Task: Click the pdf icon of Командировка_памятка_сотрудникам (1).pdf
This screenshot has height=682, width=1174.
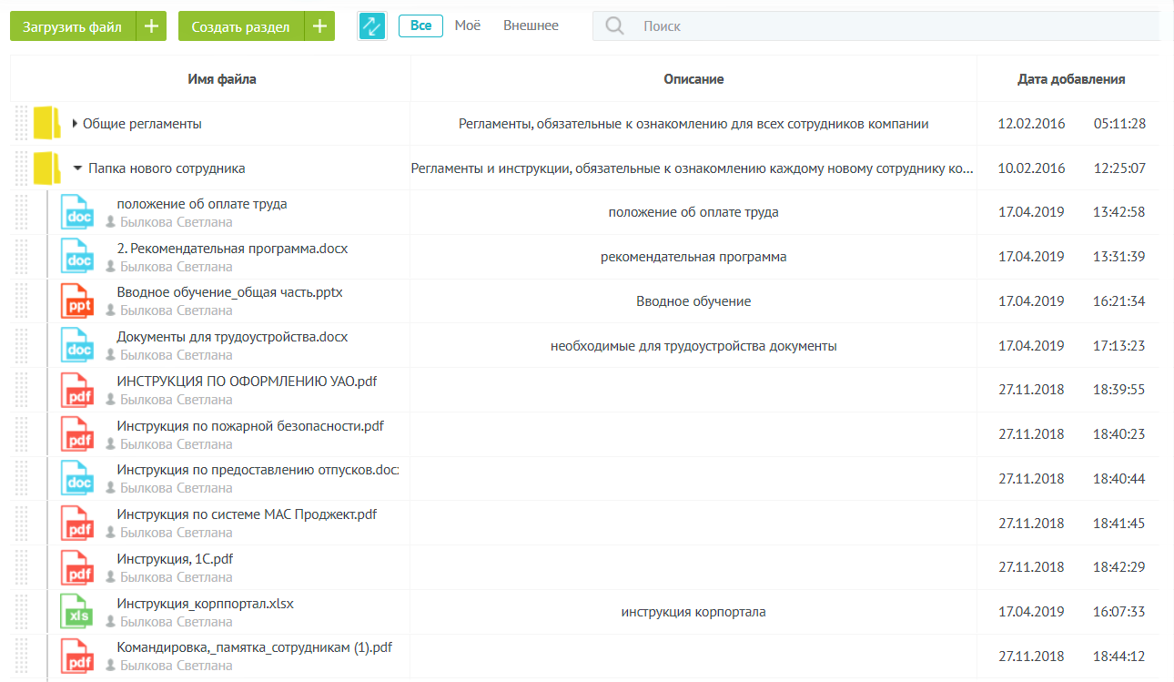Action: click(x=76, y=656)
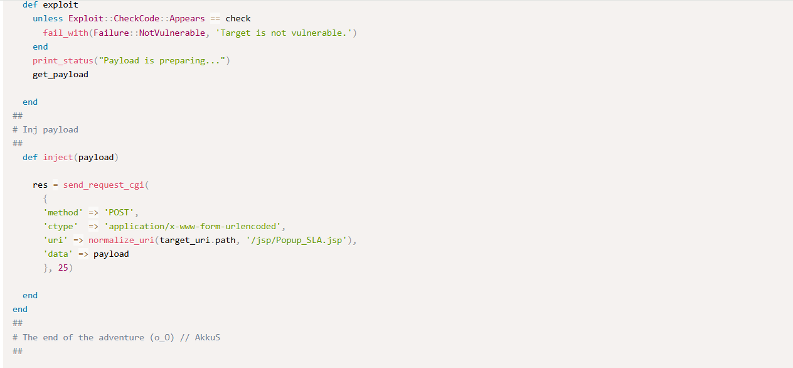Click 'Exploit::CheckCode::Appears' in the unless condition
Screen dimensions: 793x368
[136, 19]
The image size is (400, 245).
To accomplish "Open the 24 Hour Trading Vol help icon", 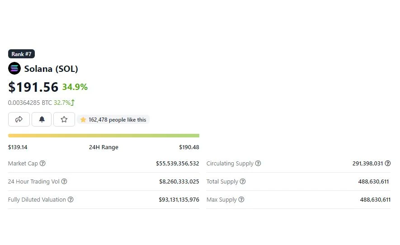I will point(64,181).
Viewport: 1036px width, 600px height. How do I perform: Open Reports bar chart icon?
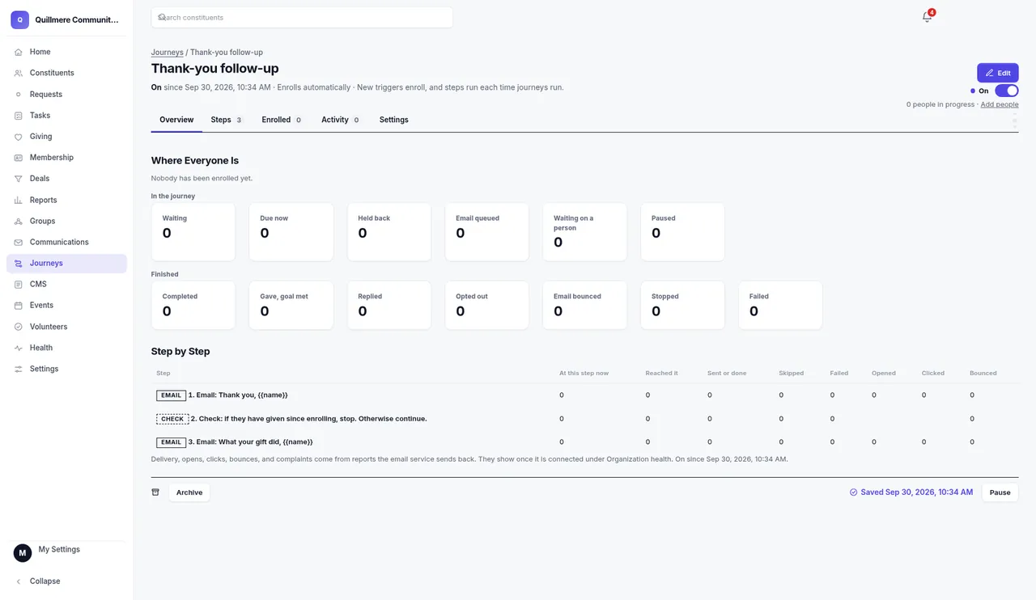19,200
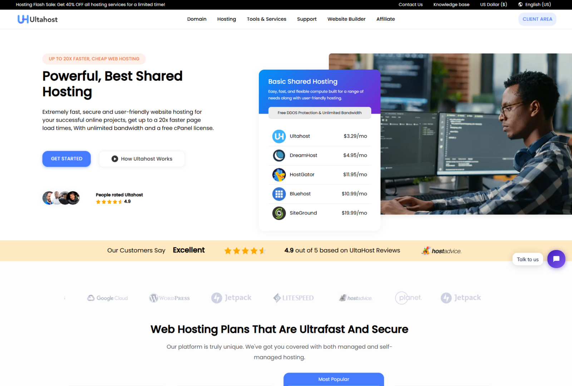The width and height of the screenshot is (572, 386).
Task: Click the Ultahost icon in pricing list
Action: pyautogui.click(x=279, y=136)
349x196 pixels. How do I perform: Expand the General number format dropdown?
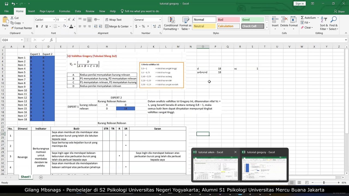[x=160, y=20]
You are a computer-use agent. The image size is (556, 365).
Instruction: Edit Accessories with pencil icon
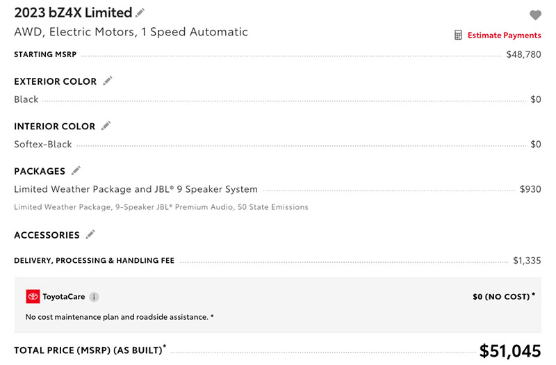[90, 234]
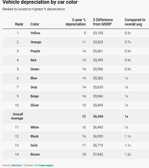
Task: Open the iSeeCars source link
Action: pos(17,165)
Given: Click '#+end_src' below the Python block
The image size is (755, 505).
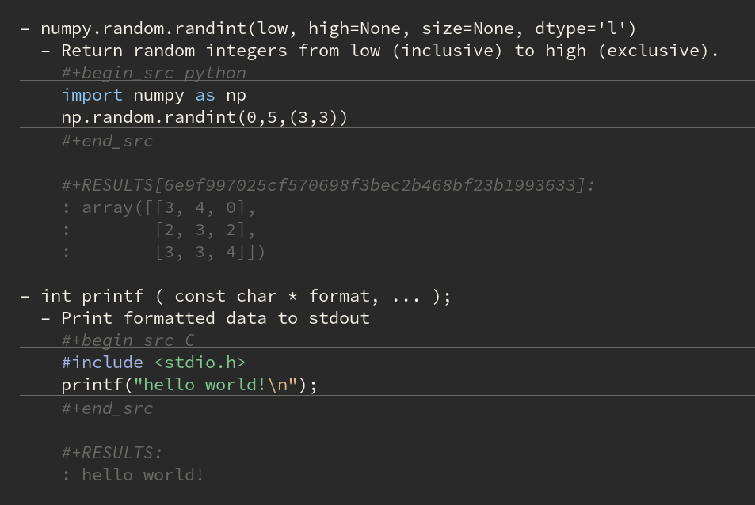Looking at the screenshot, I should [107, 141].
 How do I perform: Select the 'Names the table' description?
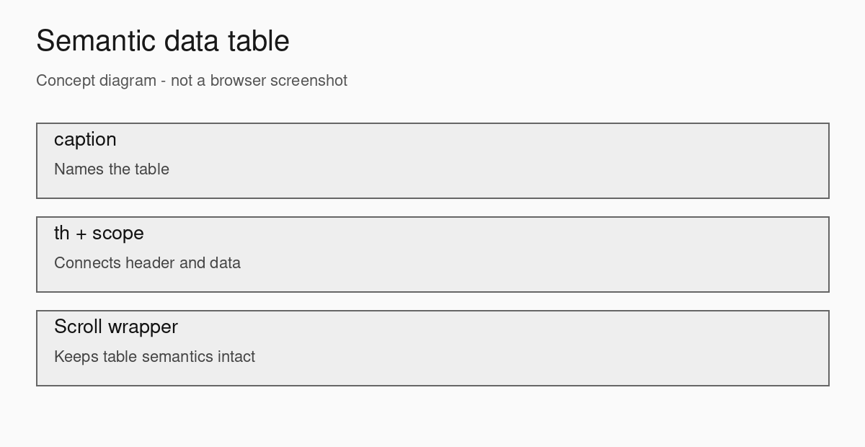point(112,169)
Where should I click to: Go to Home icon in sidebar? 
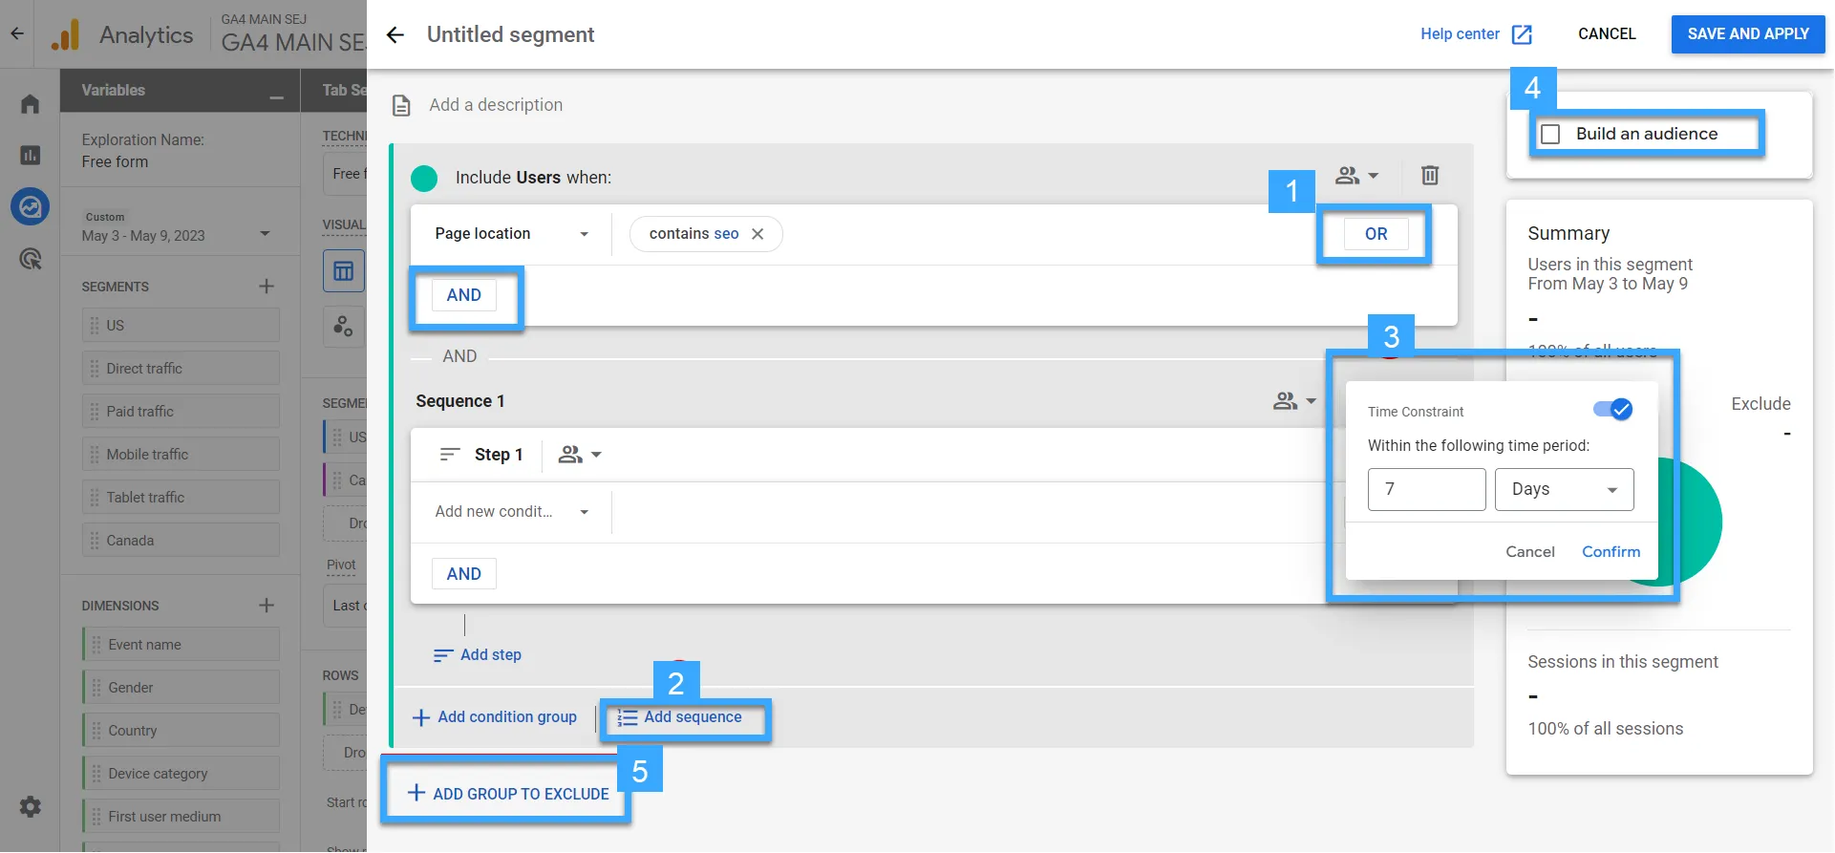31,104
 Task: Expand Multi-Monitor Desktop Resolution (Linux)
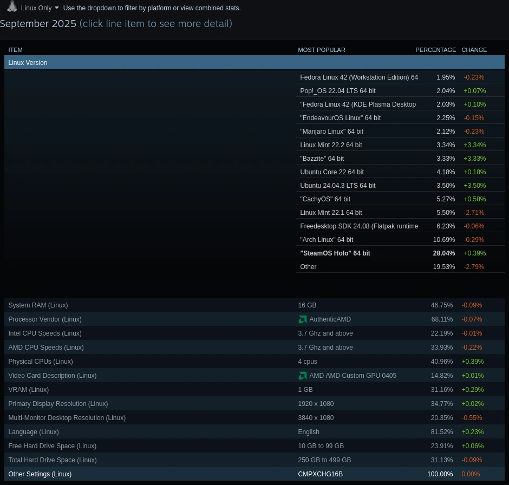click(67, 418)
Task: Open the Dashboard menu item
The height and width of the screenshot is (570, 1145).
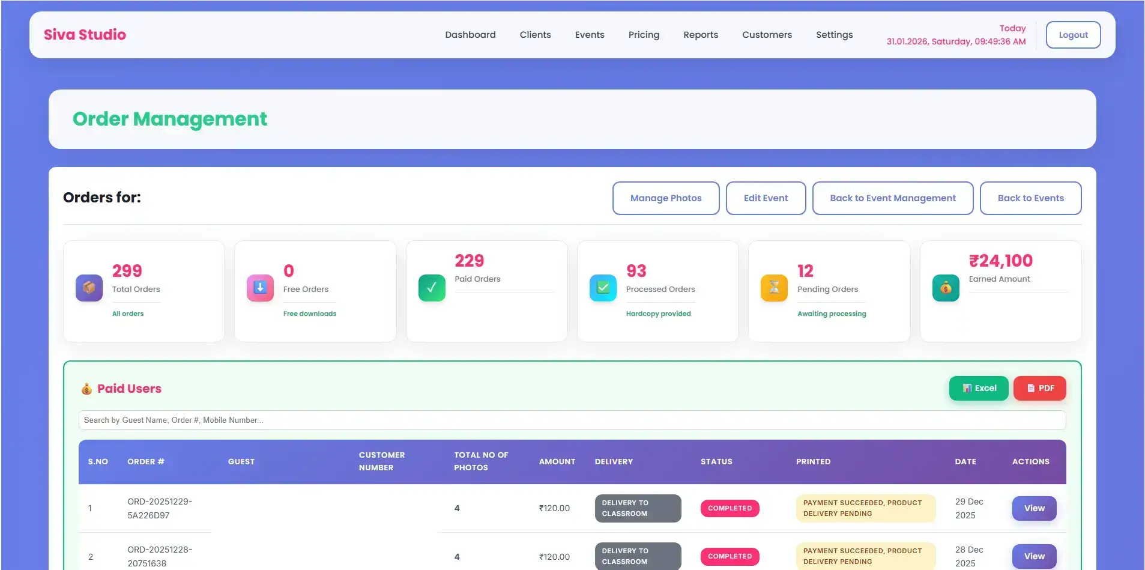Action: tap(470, 34)
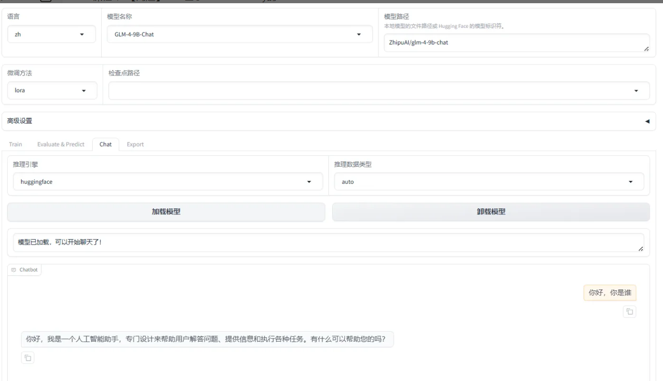The height and width of the screenshot is (381, 663).
Task: Select the Chat tab
Action: 105,144
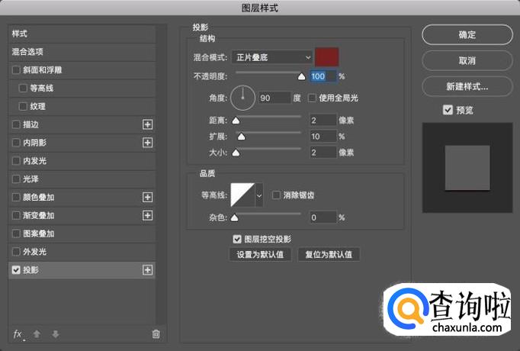This screenshot has width=520, height=351.
Task: Click the plus icon beside 内阴影
Action: pyautogui.click(x=148, y=143)
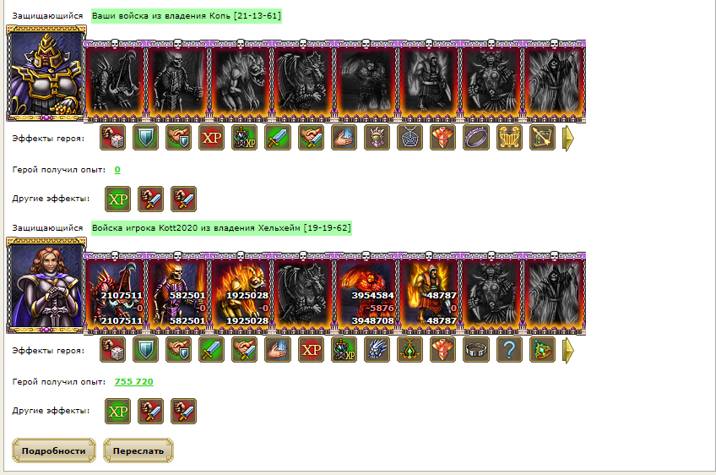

## Problem to work on
Rewrite the stretch from the line containing "Where should I" through the end of the material, changing "sidebar" to "navigation pane" and keeping everything else the same. Leave the pictures out of your answer.

## Expected answer
Where should I click to: Go to Home icon in navigation pane? 
31,104
 Task: Expand Multi-Monitor Desktop Resolution (Linux)
click(67, 418)
Task: Open the Dashboard menu item
The height and width of the screenshot is (570, 1145).
Action: tap(470, 34)
The height and width of the screenshot is (381, 663).
Task: Select the Chat tab
Action: 105,144
This screenshot has width=520, height=351.
Task: Click the plus icon beside 内阴影
Action: pyautogui.click(x=148, y=143)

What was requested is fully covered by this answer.